What were some pivotal experiences you had early on that influenced you a lot?

  • Winning a national poetry award in 10th grade solidified poetry as a life long outlet. I still wear the ring on my right hand that I bought with some of that prize money.
  • My mother was underutilized as a stay-at-home parent, which had the effect of me always working, and striving to have equality in my marriage.
  • I spent a lot of time looking at Kandinsky’s art in my very early, formative years, and my mother (a fine artist) used to admonish me repeatedly that “copying is not art.” Both were instrumental in making me into an abstract artist.
  • Travel: I visited all the national parks in the contiguous 48 states (and went to Scandinavia) before I was 18. I spent a lot of time in nature, hiking, camping, swimming, bike riding, and painting outside. I love all that still.
  • I needed to overcome some seriously overt sexism early on in order pursue math (I was shut out of the higher track in 7th grade because it was only for boys: we fought it and won) and in engineering school (I was one of three girls in a program of 5,000, and they clearly did not want us there).
  • Being the youngest in a family of mostly women: my dad and six females: my mom, my two older sisters, my dad’s mom, my mom’s sister, and me. They wished I was a boy. I was not understood much; I was literally underfoot in a lot of preoccupied bustle. This galvanized me as independent, rebellious, and not caring much what other people thought.
  • I’ve collected wisdom quotes for as long as I can remember; it is deeply authentic for me. As a very young child, I talked to the sun in the sky like it was God, and I used to like to “perch” in the forest on rocks, sitting still and quietly for lengthy periods of time (basically I was meditating). I was brought up in an atheistic home, while my natural tendency was always to reach for something beyond the human.
  • I couldn’t read until very late, but was light years ahead in math. Being an asynchronous learner helped me carve my own path, as well as be compassionate to others with differences. It also makes me really appreciate reading and not take it for granted.
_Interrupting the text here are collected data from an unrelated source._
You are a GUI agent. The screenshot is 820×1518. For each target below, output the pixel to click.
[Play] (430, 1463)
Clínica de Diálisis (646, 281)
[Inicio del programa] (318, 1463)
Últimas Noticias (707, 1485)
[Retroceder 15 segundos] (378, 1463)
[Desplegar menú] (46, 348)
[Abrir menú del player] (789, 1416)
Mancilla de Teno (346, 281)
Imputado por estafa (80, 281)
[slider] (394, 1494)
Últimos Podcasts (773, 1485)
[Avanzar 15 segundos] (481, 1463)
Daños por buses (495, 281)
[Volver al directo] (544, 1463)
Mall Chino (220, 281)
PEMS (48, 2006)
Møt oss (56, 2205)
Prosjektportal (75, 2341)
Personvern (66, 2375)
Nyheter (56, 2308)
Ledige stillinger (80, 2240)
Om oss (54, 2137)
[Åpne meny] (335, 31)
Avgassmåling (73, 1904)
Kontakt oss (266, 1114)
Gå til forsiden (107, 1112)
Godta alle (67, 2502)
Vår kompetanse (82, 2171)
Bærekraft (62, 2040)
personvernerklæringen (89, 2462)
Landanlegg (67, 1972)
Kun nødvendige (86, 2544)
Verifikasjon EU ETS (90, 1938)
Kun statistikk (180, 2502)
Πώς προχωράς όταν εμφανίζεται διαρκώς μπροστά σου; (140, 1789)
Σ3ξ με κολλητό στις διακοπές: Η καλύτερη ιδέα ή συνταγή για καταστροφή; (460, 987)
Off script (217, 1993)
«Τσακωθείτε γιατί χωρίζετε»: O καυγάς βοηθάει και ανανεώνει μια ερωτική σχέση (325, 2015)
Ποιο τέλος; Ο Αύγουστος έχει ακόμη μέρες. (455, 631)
Please send me your questions for me to answer next month!

Facing Down the Wind (acrylic) by Polly Castor
I work to amplify good wherever I find it. I love color, texture, beauty, great ideas, nature, metaphor, deliciousness, genuine spirituality, and exploring new territory. I encourage authenticity, nurture creativity, champion sustainability, promote peace, and hope to foster a new renaissance where we all are free to be our most fulfilled, multifaceted, and terrific selves. Read more here.

3 Comments

  1. Shelley Sechrist 1 year ago

    Wow! I really love the story of your upbringing. As a young girl with two brothers growing up in a fairly liberal CS home, I still felt a lot of anger about the unfair treatment of girls/women. It’s clear you have done a lot more to overcome it than I have because I still feel this anger greatly, especially with what is going on with the Republican party right now.
    Thank you for your writings and art.

  2. Joseph D Herring 1 year ago

    Years ago , I was particularly interested in Paul Tillich. Tillich liked to think of God as ” ground of being.” InTillich’s tradition, the Anglican theologian John Macquarrie loved to say that God is not the Supreme Being, but Letting Be.
    Letting Be is primordial, expressive, and unitive. Scripture hints at these three: ” My thoughts are not your thoughts “,
    ” The heavens are telling the glory of God ” and ” How is it that we hear- each in his own native language… ?

  3. Sue+Krevitt 1 year ago

    I appreciate … Castor-candor.

    It will be a while yet until I Get, though,
    how you seem to have more hours in your day than most of us!